An exact transcription of every record is needed.
--- Material provided ---
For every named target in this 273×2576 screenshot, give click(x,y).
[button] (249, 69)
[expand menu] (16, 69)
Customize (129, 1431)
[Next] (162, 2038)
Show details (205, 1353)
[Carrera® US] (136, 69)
---
— Written reply —
For every named target in this 273×2576 screenshot, give click(x,y).
[button] (249, 69)
[expand menu] (16, 69)
Customize (129, 1431)
[Next] (162, 2038)
Show details (205, 1353)
[Carrera® US] (136, 69)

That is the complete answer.